Big business asked Congress yesterday to pass a $25 billion tax cut, as President Carter has proposed, but urged the lawmakers to make the reductions effective in July rather than October and to scrap the administration's "tax reform" program.
In testimony before the House Ways and Means Committee, Reginald H. Jones, spokesman for the Business Roundtable, a group of 185 business and financial firms, said the tax cut was needed promptly to avert a slowdown or possible recession.
However, Jones told the panel he could report "no support whatsoever" among businessmen "for the administration's tax reform proposals." He said if scrapping the "reforms" would bloat the deficit too much, then Congress should postpone ending the telephone excise tax.
Jones' position was endorsed in principle by several other business leaders testifying yesterday, including Roland M. Bixler, spokesman for the National Association of Manufacturers, and David M. Roderick, president of the United States Steel Corp.
Meanwhile, Rep. Al Ullman (D-Ore.) suggested during the hearing that the panel may begin to take a closer look at charges that some U.S. businesses pay no tax on their income from domestic operations, as implied recently by Rep. Charles A. Vanik (D-Ohio).
Ullman made the remark after noting that some domestic industries which presumably pay no federal income taxes have been critical of his proposal to reduce the present "double taxation" of corporate profits and stockholders dividends.

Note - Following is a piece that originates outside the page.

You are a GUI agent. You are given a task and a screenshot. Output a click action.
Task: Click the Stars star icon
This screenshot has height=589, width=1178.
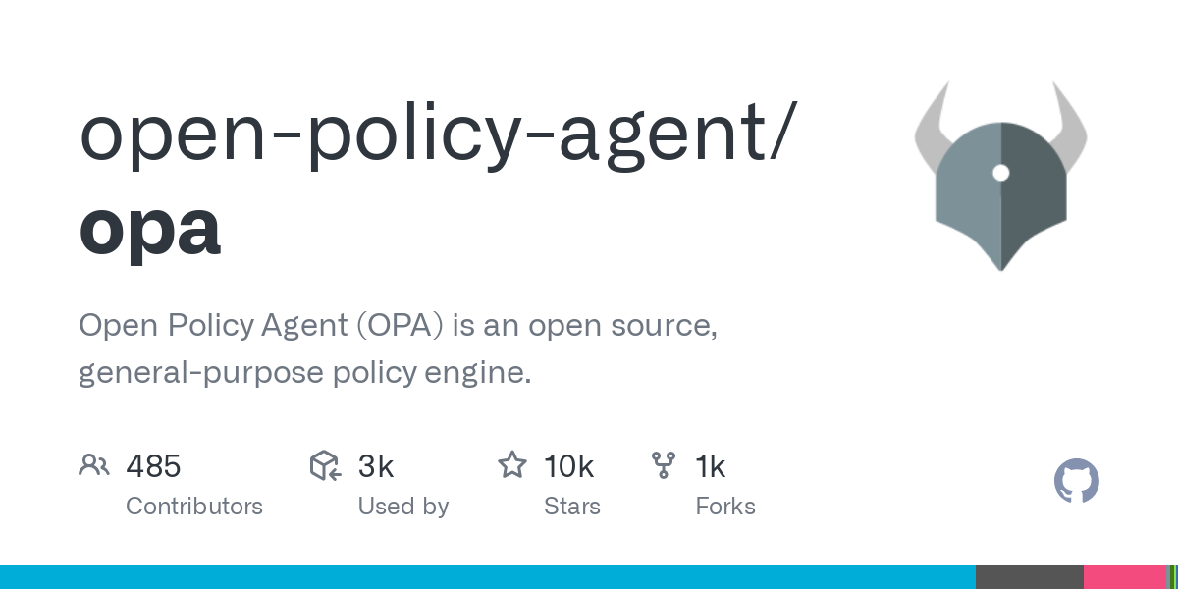[x=512, y=464]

It was not immediately clear how far Ullman planned to press his case. However, the chairman said he was "concerned that some of the criticism comes from corporations that don't pay taxes." Ullman said some firms use accounting tricks to apply foreign tax credits to domestic earnings.
The business leaders' testimony was countered by that of spokesmen for two major "tax reform" organizations, Ralph Nader's Public Citizens Tax Reform Research Group, and Tax Analysts and Advocates. Both said they supported Carter's "tax reform" package.

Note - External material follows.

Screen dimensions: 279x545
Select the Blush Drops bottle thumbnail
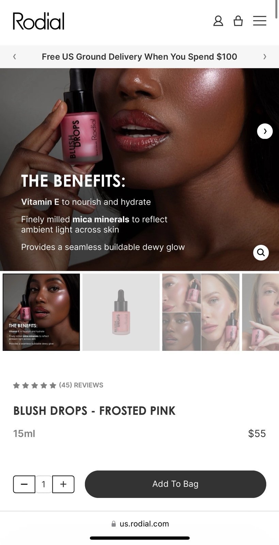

Robert M. Brandon, director of the Nader group, told the committee his organization "strongly opposes" the business tax cuts Carter has proposed. He called instead for a reduction in the budget deficit to help corporations meet their financing needs.
Thomas J. Reese, legislative director of Tax Analysts and Advocates, urged the committee to go further than the Carter package proposed and consider tightening the tax on capital gains at death. Reese questioned business' "free-market commitment" in seeking tax subsidies.
The opposition by the businessmen included criticism of Carter's three major "tax reform" proposals - measures to eliminate present foreign tax breaks for business and to limit existing deductions for the so-called "three-martini" lunch.
Charles W. Stewart, spokesman for the Machinery and Allied Products Institute, also was sharply critical of the administration's tax "reform" proposals. Stewart told the panel that "some of them are petty, counterproductive and sometimes silly."
Yesterday's testimony marked the beginning of a month of hearings the panel has scheduled to hear public witnesses before it drafts the tax legislation. The administration presented the package formally in a three-day session in January.
The committee voted last week generally to go along with Carter's recommendation that the tax package not exceed $25 billion. However, the size of the package and its makeup still are in doubt. Some members want to cut Social Security taxes instead.